Nur wenige Bäuerinnen und Bauern sind für die Biodiversitäts-Initiative (BDI). Warum befürworten Sie diese?
Peter Waltenspül: Es ist schade, dass die Landwirtschaft schon wieder in einem Abstimmungskampf als Sündenbock herhalten muss. Die BDI ist ein notwendiges Übel, dennoch befürworte ich diese. Ursprünglich war ich für den Gegenvorschlag, welcher leider nicht zustande kam. Dieser hätte auch die Privaten und Gemeinden in die Pflicht genommen. Nun muss ich leider ja zur BDI sagen. Wir müssen endlich etwas bewegen, um den Artenschwund zu stoppen. Ich brauche keine Wissenschaftler, um festzustellen, dass die Biodiversität in der Vergangenheit zurückging. War ich früher mit dem Auto unterwegs, musste die Frontscheibe regelmässig gereinigt werden, da sie voller Insekten war. Das hat sich stark verändert. [IMG 2]
In einer Mitteilung zur BDI erwähnte Pro Natura das Flächenziel von 30 Prozent. Aktuell seien nur 8 Prozent der Schweizer Fläche ausreichend geschützt. Es fehlt also eine Fläche, die der Grösse der Kantone Bern, Freiburg, Neuenburg und Solothurn zusammen entspricht. Schmerzt es Sie als Landwirt nicht, so viel Flächen zu extensivieren?
Das Argument, dass nach einer Annahme der BDI Flächen in der Grösse von mehreren Kantonen extensiviert werden müssten, ist falsch und populistisch. Noch ist nicht definiert, was zu diesen 30 Prozent gehört. Diese Definition muss noch ausgearbeitet werden. Dabei wäre es völlig absurd, sehr produktive Flächen zu extensivieren. Wer die Schweizer Politik in den vergangenen Jahrzehnten mitverfolgte, weiss, da wird es pragmatische Lösungen geben. Wertvolle Alpweiden und BFF werden sicher angerechnet.
In den letzten 30 Jahren wurden in der Landwirtschaft unzählige neue Programme eingeführt, neue Projekte initiiert und der Anteil extensiv bewirtschafteter Flächen an der LN liegt heute bei fast einem Fünftel. Dennoch soll gemäss den Initianten der Artenschwund zugenommen haben. Liegt das Problem wirklich in der Landwirtschaft?
Die schwindende Biodiversität ist ein globales Problem. Dieses zu lösen, benötigt alle, nicht nur uns Bauern.

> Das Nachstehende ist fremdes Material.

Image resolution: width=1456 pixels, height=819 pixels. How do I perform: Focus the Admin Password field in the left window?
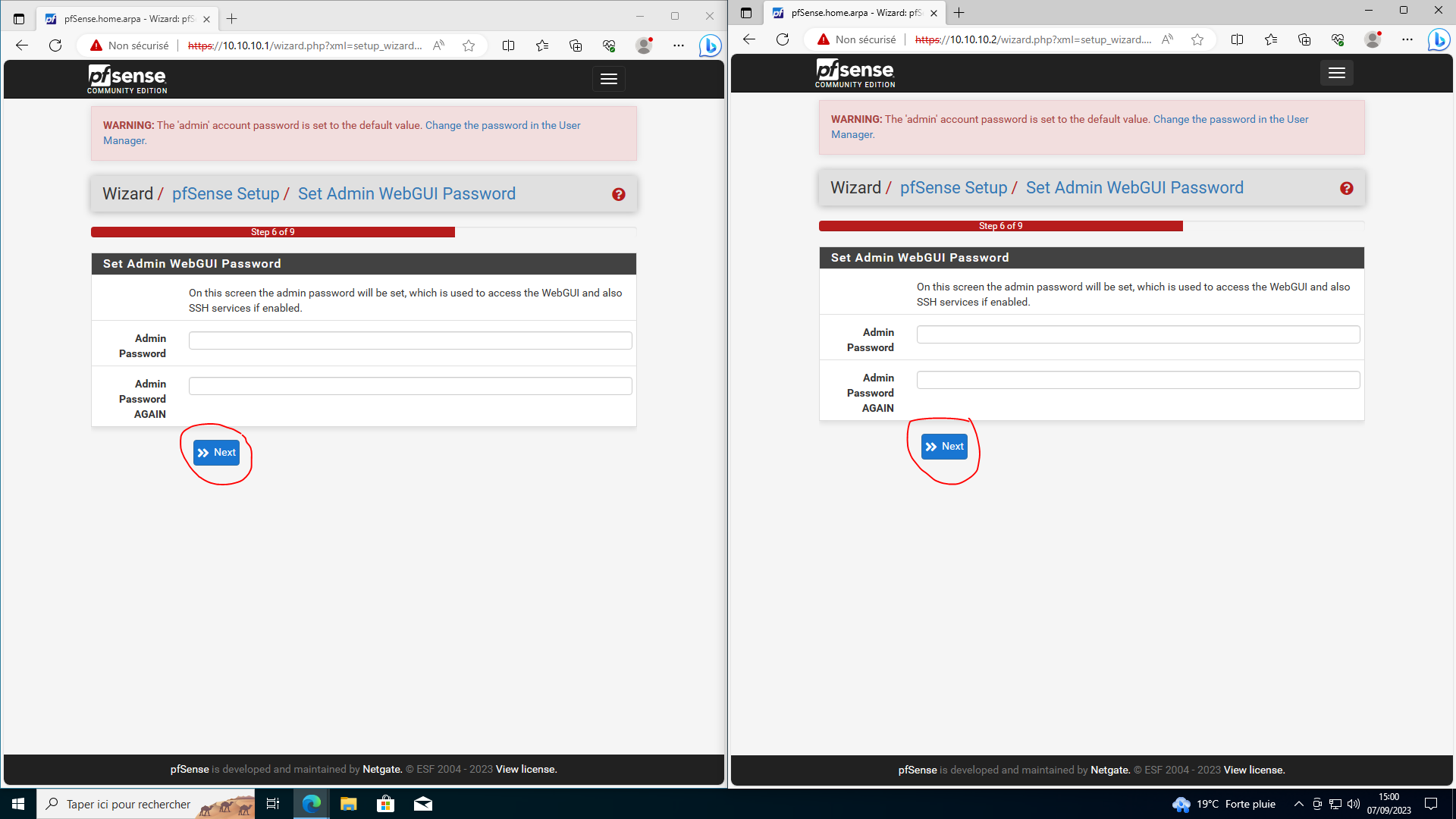click(x=410, y=340)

Genau aus diesem Grund darf aber die Landwirtschaft nicht nein sagen. Obwohl ich schon seit Jahrzehnten biologisch wirtschafte, muss ich leider auch auf meinem Hof einen Artenschwund feststellen. Wir haben auf unseren extensiven Wiesen nicht mehr die grosse Vielfalt wie zu meiner Schulzeit. Ein wichtiger Punkt ist sicher der immense Stickstoffeintrag über die Luft. Stickstoffliebende Pflanzen verdrängen dadurch seltene Arten. Auch der Rückgang in der Fauna ist offensichtlich, dafür benötige ich keine Studien von Professoren. Der gesamtheitliche Verlust in der Tierwelt wird nicht einfach kompensiert, weil einzelne Vogelarten wieder zunehmen.
Wo sehen Sie bei der Biodiversität die grössten Defizite in der Landwirtschaft?
Die BFF sind heute vielfach am falschen Ort. Ich war auch nicht dafür, auf bestehenden Ackerflächen 3,5 Prozent BFF einzuführen. Der Ansatz war aber richtig, dass vermehrt naturnahe Flächen in der Nähe der intensiven Ackerflächen im Mittelland angelegt werden. Die Biobauern wissen um die Vorteile von Nützlingsstreifen. Wir sollten im Pflanzenbau zukünftig noch verstärkt Nützlinge fördern, statt nur Schädlinge zu bekämpfen.
Ist es denn sinnvoll, die hiesige Landwirtschaft weiter zu extensivieren und im Gegenzug mehr Lebensmittel zu importieren? Dadurch wird ja das Problem nur exportiert?
Ein hoher Selbstversorgungsgrad ist wichtig. Aber sind wirklich wir Bauern diejenigen, welche von einer hohen Eigenversorgung profitieren, wie es immer gepredigt wird? Die Produzentenpreise sind ja nur selten kostendeckend. Ob da eine Ausdehnung der Produktion förderlich ist, bezweifle ich. Die Nahrungsindustrie ist ja nicht wirklich an einer stärkeren Inlandproduktion interessiert, denn Importe sind für diese mindestens so interessant.